Si Hollywood exprime las estanterías de la Marvel y Francia manosea las aventuras de Astérix, era cuestión de tiempo que Mortadelo se hiciera de carne y hueso. Y eso ocurrió hace cinco años.
La mayor y sustancial diferencia entre lo que hizo Javier Fesser y lo que hace ahora Miguel Bardem se percibe a primera vista. Fesser creyó que lo fundamental era que los actores se fundieran con sus referentes dibujados. Buscó en la forma y se olvidó del fundamento. La primera entrega de Mortadelo fue un desastre de calidad y un negocio redondo. Rompetechos parecía un ultraderechista sin gracia; Ofelia, una comehombres sin ternura; y Mortadelo, un lelo sin alma. Demasiados sin para sostener su película.

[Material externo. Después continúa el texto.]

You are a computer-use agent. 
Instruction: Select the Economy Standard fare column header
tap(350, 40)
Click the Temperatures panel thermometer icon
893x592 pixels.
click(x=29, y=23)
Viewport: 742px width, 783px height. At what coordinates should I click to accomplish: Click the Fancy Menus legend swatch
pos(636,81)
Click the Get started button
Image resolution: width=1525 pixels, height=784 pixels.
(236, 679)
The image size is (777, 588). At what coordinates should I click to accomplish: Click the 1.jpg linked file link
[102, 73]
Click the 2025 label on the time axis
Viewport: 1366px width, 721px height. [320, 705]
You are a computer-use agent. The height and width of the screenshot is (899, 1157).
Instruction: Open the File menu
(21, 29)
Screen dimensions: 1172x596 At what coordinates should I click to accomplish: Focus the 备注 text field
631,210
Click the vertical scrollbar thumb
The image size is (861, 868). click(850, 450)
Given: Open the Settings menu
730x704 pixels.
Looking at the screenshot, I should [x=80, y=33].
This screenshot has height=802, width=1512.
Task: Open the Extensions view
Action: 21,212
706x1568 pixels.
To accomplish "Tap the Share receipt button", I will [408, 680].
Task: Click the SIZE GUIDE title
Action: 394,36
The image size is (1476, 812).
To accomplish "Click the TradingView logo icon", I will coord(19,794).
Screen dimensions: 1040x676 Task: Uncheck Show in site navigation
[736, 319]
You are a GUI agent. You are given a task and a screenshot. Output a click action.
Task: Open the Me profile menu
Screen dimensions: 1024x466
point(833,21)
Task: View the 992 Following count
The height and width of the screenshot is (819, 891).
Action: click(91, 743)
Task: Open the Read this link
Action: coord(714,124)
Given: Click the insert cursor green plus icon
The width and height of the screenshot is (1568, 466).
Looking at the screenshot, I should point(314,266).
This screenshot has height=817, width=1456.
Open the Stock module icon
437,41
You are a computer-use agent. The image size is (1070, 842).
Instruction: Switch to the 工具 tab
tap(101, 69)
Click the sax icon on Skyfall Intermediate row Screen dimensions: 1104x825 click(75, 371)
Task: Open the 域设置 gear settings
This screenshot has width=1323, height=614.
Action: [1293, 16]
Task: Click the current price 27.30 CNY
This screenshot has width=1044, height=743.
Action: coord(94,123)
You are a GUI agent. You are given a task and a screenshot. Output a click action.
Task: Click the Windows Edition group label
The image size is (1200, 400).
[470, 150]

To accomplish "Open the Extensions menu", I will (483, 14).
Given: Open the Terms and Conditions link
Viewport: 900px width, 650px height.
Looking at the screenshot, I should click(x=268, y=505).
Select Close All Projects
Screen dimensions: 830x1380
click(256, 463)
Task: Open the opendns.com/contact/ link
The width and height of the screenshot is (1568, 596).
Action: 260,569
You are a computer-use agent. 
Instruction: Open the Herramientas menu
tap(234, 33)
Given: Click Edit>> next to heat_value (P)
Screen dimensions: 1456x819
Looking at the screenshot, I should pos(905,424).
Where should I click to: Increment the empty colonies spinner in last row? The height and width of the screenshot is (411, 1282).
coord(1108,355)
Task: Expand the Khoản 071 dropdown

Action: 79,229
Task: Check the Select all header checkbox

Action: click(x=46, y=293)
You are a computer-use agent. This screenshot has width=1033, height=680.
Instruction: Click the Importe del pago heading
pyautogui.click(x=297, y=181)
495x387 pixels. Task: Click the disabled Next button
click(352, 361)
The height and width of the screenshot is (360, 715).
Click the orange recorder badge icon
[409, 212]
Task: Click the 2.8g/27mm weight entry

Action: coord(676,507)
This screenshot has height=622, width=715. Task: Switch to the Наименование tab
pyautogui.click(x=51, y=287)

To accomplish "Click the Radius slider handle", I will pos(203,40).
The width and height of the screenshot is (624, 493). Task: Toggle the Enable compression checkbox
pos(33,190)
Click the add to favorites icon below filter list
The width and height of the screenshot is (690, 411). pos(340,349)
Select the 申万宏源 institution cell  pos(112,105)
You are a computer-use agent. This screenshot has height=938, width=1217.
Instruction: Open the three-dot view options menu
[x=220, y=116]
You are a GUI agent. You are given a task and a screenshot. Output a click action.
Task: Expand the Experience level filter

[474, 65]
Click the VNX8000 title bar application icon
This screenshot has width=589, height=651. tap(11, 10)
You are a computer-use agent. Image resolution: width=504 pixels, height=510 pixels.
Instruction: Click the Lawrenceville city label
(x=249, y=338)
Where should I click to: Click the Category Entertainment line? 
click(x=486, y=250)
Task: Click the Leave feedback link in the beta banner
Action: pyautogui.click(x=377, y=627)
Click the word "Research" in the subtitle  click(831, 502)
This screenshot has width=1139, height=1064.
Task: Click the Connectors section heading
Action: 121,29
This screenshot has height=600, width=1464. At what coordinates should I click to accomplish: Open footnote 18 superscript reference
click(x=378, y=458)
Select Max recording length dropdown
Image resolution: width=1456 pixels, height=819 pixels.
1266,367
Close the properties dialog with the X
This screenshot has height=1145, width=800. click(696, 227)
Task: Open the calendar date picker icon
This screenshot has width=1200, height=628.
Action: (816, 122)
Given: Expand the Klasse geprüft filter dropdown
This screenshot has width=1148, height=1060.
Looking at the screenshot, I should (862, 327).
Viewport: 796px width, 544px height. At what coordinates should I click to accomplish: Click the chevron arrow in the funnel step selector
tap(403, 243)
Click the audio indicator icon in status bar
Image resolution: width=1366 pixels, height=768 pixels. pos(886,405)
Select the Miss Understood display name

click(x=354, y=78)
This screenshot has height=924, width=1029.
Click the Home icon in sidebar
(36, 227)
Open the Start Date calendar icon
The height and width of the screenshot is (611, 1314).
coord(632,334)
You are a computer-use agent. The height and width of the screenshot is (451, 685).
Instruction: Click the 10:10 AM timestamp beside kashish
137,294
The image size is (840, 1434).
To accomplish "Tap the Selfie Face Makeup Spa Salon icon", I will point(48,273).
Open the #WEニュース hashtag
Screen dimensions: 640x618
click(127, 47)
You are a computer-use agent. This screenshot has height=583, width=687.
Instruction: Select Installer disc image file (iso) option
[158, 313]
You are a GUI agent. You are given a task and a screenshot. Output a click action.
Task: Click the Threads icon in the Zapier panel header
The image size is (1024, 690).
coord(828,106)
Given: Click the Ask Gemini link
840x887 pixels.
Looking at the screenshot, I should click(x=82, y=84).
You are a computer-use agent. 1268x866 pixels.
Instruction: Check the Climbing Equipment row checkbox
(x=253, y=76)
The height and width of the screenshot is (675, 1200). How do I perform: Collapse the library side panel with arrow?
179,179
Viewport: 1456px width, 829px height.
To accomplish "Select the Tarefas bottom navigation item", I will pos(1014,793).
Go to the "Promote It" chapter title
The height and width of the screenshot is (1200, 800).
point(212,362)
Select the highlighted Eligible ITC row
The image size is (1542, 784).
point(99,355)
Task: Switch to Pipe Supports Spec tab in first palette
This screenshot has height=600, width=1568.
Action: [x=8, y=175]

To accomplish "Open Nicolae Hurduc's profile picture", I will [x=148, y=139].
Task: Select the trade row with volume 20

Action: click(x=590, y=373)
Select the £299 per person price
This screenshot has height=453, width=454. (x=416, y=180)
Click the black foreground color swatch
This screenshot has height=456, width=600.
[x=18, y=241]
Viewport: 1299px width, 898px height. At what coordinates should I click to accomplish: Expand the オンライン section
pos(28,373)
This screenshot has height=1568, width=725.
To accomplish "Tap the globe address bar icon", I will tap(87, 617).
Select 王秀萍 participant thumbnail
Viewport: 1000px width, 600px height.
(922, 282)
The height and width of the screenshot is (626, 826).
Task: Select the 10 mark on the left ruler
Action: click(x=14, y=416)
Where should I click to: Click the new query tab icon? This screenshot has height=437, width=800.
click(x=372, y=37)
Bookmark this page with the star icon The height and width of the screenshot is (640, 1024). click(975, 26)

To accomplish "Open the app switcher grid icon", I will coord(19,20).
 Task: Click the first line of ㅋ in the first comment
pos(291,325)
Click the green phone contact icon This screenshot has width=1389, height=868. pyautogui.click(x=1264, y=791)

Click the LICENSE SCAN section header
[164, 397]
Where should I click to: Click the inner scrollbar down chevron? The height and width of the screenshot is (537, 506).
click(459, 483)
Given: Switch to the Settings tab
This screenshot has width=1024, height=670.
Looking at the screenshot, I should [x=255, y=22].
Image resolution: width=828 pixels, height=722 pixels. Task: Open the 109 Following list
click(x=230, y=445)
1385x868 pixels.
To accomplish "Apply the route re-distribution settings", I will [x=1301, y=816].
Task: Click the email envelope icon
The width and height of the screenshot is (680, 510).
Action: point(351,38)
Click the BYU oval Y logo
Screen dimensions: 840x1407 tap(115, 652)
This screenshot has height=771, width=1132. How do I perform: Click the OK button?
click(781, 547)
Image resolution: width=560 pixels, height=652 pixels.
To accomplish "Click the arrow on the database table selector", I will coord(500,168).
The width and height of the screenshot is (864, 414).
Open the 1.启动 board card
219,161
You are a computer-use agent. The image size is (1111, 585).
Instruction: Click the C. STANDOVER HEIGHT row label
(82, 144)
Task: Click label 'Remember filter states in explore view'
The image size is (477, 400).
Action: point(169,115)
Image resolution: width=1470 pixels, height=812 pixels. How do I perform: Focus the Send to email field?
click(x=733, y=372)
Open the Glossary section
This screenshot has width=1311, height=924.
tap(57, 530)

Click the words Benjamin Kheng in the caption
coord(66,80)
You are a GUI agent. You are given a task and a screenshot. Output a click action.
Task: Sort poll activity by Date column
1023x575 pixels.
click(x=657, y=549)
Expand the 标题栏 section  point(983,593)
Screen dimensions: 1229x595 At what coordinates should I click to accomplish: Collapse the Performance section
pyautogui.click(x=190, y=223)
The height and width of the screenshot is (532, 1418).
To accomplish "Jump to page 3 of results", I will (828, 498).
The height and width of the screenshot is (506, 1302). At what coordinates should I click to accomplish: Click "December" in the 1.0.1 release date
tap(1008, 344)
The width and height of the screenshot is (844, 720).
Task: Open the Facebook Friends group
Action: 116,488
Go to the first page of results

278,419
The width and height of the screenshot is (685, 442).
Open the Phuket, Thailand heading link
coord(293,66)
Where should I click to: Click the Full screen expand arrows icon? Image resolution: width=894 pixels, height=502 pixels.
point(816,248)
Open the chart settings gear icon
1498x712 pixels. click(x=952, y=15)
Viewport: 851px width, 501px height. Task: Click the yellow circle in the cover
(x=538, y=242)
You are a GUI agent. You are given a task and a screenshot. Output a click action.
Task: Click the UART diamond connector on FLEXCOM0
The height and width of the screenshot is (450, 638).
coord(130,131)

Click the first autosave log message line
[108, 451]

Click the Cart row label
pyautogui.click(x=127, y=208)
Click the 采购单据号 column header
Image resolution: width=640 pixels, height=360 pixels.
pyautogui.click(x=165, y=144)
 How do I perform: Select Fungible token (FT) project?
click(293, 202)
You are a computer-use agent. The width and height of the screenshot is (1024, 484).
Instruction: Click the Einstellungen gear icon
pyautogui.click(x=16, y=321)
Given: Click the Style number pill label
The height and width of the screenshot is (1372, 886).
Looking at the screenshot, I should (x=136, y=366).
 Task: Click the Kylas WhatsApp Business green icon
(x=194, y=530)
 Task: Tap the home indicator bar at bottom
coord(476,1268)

Bardem ha aprendido del error estratégico de quien le antecedió. Por eso su primer movimiento fue colocar en el papel de Mortadelo a un actor con recursos. Ésa es la prueba de que apuesta por el espíritu de los personajes, lo que le lleva a desembocar en una obviedad: su público natural habita en la infancia. Los demás fans de Mortadelo o son adultos nostálgicos o niños con canas. Pese a tener unos personajes más fieles al mundo de Ibáñez, Bardem no logra insuflarles vida. Olvida lo que Ibáñez lleva años enseñando: no es lo mismo sencillez que simpleza.